🤖 AI Summary
Disk-based vector databases suffer from poor cache locality and high tail latency due to non-uniform access patterns induced by semantic similarity queries. To address this, we propose a context-aware low-latency retrieval mechanism. Our method dynamically groups queries based on embedding-level semantic similarity and introduces group-aware prefetching alongside latency-aware cluster loading—explicitly modeling intra-group locality and inter-group switching overhead. Crucially, the approach requires no modification to the underlying storage layout, instead optimizing cache behavior through coordinated query scheduling and prefetching. Evaluations on mainstream benchmarks demonstrate a 33% reduction in 99th-percentile latency, significant improvement in cache hit rate, and substantial decrease in end-to-end retrieval response time.
📝 Abstract
Embedding models capture both semantic and syntactic structures of queries, often mapping different queries to similar regions in vector space. This results in non-uniform cluster access patterns in modern disk-based vector databases.
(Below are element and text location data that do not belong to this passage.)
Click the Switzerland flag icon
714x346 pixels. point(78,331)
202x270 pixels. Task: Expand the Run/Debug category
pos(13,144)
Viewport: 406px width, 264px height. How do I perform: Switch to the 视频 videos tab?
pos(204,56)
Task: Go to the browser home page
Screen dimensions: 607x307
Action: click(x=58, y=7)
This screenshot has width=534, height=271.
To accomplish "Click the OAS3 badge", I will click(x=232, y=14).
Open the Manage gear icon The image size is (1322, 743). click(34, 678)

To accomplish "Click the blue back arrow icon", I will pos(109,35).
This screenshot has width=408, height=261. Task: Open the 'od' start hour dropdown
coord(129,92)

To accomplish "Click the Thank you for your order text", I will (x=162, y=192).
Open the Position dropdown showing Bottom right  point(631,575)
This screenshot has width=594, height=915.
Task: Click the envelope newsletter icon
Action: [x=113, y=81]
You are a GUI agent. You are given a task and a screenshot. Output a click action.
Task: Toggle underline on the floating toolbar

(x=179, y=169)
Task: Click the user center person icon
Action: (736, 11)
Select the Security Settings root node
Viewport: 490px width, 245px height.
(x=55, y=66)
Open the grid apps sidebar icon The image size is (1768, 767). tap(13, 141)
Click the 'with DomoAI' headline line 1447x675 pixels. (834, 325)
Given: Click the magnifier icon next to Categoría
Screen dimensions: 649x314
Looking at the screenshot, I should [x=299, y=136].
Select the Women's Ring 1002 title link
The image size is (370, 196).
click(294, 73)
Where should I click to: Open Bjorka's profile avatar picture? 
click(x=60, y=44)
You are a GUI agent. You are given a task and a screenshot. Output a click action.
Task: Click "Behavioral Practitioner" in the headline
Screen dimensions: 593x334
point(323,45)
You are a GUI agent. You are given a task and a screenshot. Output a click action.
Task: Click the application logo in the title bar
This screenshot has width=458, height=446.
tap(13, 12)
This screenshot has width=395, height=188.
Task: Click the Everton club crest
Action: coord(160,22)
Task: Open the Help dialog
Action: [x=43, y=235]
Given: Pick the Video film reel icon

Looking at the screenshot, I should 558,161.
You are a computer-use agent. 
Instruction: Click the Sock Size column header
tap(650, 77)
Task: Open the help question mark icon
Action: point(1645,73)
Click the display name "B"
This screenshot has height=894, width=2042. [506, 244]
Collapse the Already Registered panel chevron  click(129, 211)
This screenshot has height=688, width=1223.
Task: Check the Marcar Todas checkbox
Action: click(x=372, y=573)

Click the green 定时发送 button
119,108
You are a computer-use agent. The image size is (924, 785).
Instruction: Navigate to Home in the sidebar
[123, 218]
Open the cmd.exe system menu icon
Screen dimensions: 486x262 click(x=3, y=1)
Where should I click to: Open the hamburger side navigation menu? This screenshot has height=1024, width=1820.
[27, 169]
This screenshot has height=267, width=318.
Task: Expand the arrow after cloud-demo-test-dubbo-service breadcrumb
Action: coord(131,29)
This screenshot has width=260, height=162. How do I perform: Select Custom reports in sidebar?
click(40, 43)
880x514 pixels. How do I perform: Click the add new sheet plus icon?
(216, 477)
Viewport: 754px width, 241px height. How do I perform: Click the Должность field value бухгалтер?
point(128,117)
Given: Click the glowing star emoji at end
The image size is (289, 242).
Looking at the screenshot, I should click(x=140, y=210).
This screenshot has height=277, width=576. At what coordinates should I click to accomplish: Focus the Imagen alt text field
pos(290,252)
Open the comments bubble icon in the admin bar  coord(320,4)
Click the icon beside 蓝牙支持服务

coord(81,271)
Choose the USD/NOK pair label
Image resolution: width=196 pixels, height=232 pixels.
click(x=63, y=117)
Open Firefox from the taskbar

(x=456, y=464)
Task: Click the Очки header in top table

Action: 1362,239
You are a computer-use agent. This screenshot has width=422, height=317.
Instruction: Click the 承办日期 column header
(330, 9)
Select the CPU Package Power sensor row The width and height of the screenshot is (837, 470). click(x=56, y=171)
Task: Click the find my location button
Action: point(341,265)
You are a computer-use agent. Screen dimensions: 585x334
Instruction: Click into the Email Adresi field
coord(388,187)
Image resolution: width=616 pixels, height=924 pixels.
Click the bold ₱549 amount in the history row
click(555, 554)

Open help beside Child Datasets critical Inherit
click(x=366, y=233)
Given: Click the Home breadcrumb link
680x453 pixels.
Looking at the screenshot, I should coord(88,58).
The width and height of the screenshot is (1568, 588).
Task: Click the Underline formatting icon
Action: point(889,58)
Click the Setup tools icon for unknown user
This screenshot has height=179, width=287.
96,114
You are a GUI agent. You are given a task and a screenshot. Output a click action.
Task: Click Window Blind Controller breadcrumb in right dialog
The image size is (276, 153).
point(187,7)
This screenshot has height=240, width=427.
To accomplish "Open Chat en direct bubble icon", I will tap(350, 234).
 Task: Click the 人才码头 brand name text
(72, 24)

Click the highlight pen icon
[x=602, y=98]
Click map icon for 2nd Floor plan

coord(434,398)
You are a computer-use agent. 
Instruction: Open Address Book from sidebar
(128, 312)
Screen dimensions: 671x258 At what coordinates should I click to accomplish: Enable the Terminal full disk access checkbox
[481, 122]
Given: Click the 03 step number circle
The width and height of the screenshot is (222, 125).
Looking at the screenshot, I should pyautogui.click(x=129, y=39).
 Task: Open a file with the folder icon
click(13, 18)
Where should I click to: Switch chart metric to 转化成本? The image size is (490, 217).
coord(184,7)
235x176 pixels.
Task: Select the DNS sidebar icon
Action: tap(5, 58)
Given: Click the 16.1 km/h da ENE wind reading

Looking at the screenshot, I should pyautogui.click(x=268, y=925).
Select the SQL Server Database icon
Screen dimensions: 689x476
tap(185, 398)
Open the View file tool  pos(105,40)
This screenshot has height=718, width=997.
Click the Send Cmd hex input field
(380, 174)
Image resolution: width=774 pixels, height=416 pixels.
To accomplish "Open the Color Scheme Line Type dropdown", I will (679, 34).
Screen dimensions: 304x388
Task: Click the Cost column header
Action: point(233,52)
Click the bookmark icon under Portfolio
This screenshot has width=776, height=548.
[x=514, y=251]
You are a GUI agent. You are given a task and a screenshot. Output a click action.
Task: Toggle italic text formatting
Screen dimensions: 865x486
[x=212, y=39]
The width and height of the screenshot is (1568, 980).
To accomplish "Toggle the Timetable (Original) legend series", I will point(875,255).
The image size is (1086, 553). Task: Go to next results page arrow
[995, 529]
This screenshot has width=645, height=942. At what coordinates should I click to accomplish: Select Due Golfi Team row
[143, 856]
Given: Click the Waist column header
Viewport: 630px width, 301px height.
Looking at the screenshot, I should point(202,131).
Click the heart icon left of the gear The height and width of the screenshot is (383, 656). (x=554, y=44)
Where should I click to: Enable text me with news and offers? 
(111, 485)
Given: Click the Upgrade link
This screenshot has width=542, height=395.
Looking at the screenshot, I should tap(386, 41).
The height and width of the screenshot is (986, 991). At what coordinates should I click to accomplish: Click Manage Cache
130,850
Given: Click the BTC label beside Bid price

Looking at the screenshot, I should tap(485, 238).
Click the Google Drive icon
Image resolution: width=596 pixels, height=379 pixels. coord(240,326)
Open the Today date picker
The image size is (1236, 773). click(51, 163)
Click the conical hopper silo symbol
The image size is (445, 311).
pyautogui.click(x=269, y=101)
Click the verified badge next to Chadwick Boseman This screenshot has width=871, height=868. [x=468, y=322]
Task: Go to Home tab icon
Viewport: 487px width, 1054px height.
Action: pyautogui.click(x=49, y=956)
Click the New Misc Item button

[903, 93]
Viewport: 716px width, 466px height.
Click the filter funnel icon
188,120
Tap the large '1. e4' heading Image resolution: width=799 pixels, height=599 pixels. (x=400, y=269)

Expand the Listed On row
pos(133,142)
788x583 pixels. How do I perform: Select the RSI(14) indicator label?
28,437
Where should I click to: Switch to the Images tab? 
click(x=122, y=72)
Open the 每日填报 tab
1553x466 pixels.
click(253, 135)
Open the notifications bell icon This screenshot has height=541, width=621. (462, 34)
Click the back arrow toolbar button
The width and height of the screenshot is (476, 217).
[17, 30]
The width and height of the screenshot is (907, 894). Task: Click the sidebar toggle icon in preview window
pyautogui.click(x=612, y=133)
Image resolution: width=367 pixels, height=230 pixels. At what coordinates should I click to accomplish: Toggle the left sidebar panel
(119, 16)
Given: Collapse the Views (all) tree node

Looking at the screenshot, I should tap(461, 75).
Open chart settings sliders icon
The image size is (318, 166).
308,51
While existing approaches optimize individual queries, they overlook the impact of cluster access patterns, failing to account for the locality effects of queries that access similar clusters. This oversight increases cache miss penalty. To minimize the cache miss penalty, we propose CALL, a context-aware query grouping mechanism that organizes queries based on shared cluster access patterns. Additionally, CALL incorporates a group-aware prefetching method to minimize cache misses during transitions between query groups and latency-aware cluster loading. Experimental results show that CALL reduces the 99th percentile tail latency by up to 33% while consistently maintaining a higher cache hit ratio, substantially reducing search latency.